▶ About this exercise
Within the records below, reproduce without change the lines from the line that has "Task: Collapse the main method fold marker" through the line that has "Task: Open 보조지표 indicator button", and only those.

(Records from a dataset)
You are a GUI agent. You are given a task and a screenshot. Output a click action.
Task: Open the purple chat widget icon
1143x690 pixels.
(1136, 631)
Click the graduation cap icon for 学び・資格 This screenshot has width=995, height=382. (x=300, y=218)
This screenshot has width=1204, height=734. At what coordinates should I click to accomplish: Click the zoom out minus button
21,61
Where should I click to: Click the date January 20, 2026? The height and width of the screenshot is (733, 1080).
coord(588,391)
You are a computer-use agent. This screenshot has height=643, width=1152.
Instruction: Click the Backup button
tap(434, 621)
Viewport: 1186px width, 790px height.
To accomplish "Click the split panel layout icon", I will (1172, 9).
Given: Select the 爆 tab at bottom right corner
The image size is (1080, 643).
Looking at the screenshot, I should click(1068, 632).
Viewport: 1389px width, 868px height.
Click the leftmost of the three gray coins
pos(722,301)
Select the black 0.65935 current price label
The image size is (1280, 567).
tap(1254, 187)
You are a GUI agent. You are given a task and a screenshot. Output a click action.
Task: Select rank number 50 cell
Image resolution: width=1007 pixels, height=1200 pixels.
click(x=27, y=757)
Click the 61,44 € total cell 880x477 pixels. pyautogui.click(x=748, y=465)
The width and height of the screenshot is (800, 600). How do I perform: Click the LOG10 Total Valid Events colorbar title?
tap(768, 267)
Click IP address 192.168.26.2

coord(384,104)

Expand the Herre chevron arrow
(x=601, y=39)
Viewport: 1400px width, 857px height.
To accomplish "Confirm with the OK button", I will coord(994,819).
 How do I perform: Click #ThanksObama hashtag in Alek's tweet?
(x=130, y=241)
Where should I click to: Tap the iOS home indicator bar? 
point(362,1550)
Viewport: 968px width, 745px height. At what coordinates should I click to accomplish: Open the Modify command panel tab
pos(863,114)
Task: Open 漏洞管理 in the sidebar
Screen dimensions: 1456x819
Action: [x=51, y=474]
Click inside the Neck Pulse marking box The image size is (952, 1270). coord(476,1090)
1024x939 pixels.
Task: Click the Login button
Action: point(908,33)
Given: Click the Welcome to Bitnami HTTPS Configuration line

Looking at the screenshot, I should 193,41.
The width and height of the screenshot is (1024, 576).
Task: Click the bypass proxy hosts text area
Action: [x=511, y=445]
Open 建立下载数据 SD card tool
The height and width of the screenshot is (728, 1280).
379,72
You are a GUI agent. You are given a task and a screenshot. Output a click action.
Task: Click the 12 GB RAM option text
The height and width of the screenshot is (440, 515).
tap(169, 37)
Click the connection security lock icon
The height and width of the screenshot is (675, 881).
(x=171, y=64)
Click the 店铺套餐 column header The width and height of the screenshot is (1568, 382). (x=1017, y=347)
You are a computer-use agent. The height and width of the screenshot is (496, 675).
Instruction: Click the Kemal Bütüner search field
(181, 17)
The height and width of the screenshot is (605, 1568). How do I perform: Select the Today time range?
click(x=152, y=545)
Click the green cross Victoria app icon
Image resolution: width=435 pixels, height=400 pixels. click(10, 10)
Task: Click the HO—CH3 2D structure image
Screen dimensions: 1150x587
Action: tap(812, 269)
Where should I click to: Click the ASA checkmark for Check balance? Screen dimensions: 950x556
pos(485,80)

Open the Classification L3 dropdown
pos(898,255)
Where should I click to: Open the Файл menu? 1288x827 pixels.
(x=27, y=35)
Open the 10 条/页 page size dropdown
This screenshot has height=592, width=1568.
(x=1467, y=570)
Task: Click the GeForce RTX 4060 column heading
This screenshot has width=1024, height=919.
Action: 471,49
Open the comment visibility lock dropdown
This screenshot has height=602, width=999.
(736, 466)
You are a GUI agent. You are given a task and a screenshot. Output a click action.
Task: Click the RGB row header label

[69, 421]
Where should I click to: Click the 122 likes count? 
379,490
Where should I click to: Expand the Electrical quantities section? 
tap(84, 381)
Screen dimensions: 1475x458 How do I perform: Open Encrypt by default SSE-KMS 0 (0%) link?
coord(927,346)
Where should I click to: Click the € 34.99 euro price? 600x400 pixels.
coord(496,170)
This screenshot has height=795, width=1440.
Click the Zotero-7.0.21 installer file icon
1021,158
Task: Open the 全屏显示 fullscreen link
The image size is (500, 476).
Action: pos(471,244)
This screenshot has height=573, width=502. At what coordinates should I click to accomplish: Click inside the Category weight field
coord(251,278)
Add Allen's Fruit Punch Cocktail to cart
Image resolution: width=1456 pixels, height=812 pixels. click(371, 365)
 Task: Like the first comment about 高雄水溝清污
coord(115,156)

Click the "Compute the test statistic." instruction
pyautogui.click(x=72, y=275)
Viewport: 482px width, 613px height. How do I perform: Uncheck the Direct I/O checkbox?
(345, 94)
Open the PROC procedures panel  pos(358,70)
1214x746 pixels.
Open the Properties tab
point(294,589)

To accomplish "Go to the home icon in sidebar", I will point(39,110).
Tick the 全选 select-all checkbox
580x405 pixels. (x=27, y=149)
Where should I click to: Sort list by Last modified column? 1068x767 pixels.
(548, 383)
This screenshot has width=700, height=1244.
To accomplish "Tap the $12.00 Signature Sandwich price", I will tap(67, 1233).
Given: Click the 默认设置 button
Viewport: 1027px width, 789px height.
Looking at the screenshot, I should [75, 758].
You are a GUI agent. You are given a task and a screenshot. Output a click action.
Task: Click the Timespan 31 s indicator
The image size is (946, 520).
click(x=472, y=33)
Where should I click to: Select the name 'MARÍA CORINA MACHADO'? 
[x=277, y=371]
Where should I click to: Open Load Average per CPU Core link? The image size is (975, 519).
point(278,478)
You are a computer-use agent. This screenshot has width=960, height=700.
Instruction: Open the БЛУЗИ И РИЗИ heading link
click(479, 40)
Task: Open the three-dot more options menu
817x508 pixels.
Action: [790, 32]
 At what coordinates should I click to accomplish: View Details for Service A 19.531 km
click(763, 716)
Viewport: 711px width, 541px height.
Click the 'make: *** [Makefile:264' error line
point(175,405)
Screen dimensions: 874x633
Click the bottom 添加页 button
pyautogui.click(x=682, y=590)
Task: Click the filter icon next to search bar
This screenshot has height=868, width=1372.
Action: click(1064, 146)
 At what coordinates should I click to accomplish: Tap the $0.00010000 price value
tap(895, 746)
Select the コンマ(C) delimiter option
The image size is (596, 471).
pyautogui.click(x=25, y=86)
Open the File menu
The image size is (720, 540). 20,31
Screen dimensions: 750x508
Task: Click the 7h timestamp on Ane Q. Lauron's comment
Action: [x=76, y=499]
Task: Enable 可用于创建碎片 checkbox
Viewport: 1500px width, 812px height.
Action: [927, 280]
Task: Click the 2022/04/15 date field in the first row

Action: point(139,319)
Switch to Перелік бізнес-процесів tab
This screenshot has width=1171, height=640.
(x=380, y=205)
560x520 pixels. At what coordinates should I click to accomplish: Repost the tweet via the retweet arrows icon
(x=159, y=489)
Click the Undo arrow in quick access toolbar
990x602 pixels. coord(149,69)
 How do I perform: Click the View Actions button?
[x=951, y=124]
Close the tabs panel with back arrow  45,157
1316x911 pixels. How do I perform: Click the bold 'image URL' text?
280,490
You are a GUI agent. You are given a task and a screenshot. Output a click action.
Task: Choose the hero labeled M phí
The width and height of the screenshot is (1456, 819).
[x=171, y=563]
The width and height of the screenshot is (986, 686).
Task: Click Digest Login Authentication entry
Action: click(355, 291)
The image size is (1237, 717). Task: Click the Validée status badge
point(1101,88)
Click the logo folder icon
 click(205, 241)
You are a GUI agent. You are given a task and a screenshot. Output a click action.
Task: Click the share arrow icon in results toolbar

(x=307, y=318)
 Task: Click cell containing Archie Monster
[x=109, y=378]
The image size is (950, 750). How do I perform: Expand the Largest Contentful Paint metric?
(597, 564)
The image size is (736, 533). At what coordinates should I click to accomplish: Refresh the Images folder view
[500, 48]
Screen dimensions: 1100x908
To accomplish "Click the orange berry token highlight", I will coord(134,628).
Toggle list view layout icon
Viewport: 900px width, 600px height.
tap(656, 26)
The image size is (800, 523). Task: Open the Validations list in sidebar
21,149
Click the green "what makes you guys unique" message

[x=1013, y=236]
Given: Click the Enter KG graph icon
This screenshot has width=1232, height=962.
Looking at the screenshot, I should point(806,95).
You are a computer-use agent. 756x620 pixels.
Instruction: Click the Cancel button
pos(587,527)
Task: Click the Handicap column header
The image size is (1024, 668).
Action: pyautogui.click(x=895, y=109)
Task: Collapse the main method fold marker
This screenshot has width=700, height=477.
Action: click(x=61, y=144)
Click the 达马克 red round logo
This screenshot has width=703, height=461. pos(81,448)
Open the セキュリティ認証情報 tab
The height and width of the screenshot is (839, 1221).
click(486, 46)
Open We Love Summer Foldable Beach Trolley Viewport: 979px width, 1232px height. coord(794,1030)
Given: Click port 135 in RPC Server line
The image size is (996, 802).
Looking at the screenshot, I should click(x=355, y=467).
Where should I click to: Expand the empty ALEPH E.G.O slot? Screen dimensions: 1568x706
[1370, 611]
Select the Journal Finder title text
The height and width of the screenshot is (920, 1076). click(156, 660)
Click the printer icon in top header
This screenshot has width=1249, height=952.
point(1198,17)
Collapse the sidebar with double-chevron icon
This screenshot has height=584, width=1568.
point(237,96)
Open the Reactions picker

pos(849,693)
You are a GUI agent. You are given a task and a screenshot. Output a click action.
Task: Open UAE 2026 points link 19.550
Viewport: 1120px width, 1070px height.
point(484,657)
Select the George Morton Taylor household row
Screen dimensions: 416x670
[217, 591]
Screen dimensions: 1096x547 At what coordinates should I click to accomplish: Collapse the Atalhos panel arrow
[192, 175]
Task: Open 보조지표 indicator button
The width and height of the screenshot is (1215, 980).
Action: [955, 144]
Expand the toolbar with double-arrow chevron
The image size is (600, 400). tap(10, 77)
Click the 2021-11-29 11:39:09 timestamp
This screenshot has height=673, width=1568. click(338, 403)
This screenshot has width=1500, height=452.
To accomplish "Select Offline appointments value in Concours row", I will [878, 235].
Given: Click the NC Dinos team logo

▶ Written solution
Task: Collapse the main method fold marker
This screenshot has width=700, height=477.
Action: click(x=61, y=144)
Click the 达马克 red round logo
This screenshot has width=703, height=461. pos(81,448)
Open the セキュリティ認証情報 tab
The height and width of the screenshot is (839, 1221).
click(486, 46)
Open We Love Summer Foldable Beach Trolley Viewport: 979px width, 1232px height. coord(794,1030)
Given: Click port 135 in RPC Server line
The image size is (996, 802).
Looking at the screenshot, I should click(x=355, y=467).
Where should I click to: Expand the empty ALEPH E.G.O slot? Screen dimensions: 1568x706
[1370, 611]
Select the Journal Finder title text
The height and width of the screenshot is (920, 1076). click(156, 660)
Click the printer icon in top header
This screenshot has width=1249, height=952.
point(1198,17)
Collapse the sidebar with double-chevron icon
This screenshot has height=584, width=1568.
point(237,96)
Open the Reactions picker

pos(849,693)
You are a GUI agent. You are given a task and a screenshot. Output a click action.
Task: Open UAE 2026 points link 19.550
Viewport: 1120px width, 1070px height.
point(484,657)
Select the George Morton Taylor household row
Screen dimensions: 416x670
[217, 591]
Screen dimensions: 1096x547 At what coordinates should I click to accomplish: Collapse the Atalhos panel arrow
[192, 175]
Task: Open 보조지표 indicator button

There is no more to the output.